#### Assignment:
Only the number is needed: how many lines of the entries below contain the word "computer".

==== Extracted entries

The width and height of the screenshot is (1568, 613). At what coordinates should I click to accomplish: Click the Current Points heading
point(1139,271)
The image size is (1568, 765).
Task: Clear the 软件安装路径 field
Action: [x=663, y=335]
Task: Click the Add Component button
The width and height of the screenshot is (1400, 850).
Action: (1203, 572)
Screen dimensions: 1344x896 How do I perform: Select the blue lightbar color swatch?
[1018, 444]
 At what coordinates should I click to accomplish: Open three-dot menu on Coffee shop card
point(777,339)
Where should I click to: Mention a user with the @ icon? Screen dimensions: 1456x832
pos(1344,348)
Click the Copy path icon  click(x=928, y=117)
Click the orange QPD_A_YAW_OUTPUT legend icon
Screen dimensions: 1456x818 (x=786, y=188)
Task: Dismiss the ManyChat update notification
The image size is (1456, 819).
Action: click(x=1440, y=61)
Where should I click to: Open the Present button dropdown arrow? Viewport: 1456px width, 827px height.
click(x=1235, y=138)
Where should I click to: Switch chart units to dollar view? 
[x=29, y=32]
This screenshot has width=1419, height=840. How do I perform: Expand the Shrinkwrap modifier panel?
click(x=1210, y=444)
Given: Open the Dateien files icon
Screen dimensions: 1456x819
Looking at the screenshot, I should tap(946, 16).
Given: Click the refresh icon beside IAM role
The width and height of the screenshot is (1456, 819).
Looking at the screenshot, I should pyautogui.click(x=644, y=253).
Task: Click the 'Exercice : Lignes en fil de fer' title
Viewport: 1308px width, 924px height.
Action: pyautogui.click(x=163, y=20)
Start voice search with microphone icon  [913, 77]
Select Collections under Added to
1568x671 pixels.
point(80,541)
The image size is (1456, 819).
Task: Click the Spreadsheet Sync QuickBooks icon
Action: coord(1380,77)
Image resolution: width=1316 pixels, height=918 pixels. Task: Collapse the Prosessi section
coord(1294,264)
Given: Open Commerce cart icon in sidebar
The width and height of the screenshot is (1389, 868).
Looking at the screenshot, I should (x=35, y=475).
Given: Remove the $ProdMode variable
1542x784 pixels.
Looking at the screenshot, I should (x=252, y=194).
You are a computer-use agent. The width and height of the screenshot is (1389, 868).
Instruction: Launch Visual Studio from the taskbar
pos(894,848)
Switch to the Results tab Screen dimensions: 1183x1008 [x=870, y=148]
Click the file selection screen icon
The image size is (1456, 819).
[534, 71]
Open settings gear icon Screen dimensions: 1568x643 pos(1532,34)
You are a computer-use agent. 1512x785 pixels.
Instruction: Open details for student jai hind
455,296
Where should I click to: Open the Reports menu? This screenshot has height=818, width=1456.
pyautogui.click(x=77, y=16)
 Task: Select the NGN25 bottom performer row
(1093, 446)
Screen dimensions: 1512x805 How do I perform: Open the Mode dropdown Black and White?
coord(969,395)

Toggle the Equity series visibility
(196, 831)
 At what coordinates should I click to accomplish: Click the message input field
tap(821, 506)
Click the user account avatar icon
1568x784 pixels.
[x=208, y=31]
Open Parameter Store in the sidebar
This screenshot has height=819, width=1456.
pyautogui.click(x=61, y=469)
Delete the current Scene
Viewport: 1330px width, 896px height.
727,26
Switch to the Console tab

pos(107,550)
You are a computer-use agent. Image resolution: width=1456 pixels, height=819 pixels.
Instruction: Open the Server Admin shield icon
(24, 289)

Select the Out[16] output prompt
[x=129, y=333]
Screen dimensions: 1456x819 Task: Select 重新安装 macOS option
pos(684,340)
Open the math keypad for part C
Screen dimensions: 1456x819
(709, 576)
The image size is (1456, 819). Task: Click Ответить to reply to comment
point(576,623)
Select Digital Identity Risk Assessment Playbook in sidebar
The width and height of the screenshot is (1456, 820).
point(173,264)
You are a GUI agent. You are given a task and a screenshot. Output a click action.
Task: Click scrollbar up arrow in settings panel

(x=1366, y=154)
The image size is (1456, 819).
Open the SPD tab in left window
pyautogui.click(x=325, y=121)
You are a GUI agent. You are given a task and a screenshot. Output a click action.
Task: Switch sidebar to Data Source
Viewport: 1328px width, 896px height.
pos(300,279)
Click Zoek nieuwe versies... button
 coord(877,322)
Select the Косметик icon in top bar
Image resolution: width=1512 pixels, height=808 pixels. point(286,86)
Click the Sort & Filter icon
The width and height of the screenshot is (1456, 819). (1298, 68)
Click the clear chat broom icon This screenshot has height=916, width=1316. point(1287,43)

========

#### Solution for this problem:
3